Give back all of the records exactly.

Items from a dataset:
++++
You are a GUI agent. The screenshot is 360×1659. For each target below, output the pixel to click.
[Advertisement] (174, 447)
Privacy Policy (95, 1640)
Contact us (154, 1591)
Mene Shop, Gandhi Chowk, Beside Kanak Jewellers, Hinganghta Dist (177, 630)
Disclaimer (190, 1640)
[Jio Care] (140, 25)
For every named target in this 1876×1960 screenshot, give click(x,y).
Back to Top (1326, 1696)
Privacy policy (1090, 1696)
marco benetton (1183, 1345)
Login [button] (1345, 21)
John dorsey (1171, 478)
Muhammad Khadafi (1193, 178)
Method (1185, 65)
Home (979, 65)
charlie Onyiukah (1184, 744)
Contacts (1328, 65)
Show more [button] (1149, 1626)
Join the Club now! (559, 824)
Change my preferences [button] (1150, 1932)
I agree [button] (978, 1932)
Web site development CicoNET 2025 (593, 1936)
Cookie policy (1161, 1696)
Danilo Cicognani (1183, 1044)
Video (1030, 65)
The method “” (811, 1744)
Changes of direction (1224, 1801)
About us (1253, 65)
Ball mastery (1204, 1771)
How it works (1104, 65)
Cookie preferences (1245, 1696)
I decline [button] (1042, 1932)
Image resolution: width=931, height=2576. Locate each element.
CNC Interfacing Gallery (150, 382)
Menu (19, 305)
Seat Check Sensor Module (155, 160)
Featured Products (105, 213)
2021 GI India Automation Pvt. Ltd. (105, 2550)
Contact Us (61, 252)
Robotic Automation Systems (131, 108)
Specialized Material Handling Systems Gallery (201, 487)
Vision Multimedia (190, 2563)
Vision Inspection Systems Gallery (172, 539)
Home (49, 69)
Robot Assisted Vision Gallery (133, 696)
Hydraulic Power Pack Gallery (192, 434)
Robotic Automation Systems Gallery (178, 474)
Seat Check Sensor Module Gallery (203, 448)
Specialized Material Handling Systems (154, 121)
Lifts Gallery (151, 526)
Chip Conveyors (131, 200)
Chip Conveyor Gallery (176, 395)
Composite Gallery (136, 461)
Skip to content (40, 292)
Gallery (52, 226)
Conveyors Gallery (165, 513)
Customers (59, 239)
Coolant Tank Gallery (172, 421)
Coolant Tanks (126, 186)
++++
**ANSWER**:
You are a GUI agent. The screenshot is 360×1659. For each target below, output the pixel to click.
[Advertisement] (174, 447)
Privacy Policy (95, 1640)
Contact us (154, 1591)
Mene Shop, Gandhi Chowk, Beside Kanak Jewellers, Hinganghta Dist (177, 630)
Disclaimer (190, 1640)
[Jio Care] (140, 25)
For every named target in this 1876×1960 screenshot, give click(x,y).
Back to Top (1326, 1696)
Privacy policy (1090, 1696)
marco benetton (1183, 1345)
Login [button] (1345, 21)
John dorsey (1171, 478)
Muhammad Khadafi (1193, 178)
Method (1185, 65)
Home (979, 65)
charlie Onyiukah (1184, 744)
Contacts (1328, 65)
Show more [button] (1149, 1626)
Join the Club now! (559, 824)
Change my preferences [button] (1150, 1932)
I agree [button] (978, 1932)
Web site development CicoNET 2025 (593, 1936)
Cookie policy (1161, 1696)
Danilo Cicognani (1183, 1044)
Video (1030, 65)
The method “” (811, 1744)
Changes of direction (1224, 1801)
About us (1253, 65)
Ball mastery (1204, 1771)
How it works (1104, 65)
Cookie preferences (1245, 1696)
I decline [button] (1042, 1932)
Image resolution: width=931, height=2576. Locate each element.
CNC Interfacing Gallery (150, 382)
Menu (19, 305)
Seat Check Sensor Module (155, 160)
Featured Products (105, 213)
2021 GI India Automation Pvt. Ltd. (105, 2550)
Contact Us (61, 252)
Robotic Automation Systems (131, 108)
Specialized Material Handling Systems Gallery (201, 487)
Vision Multimedia (190, 2563)
Vision Inspection Systems Gallery (172, 539)
Home (49, 69)
Robot Assisted Vision Gallery (133, 696)
Hydraulic Power Pack Gallery (192, 434)
Robotic Automation Systems Gallery (178, 474)
Seat Check Sensor Module Gallery (203, 448)
Specialized Material Handling Systems (154, 121)
Lifts Gallery (151, 526)
Chip Conveyors (131, 200)
Chip Conveyor Gallery (176, 395)
Composite Gallery (136, 461)
Skip to content (40, 292)
Gallery (52, 226)
Conveyors Gallery (165, 513)
Customers (59, 239)
Coolant Tank Gallery (172, 421)
Coolant Tanks (126, 186)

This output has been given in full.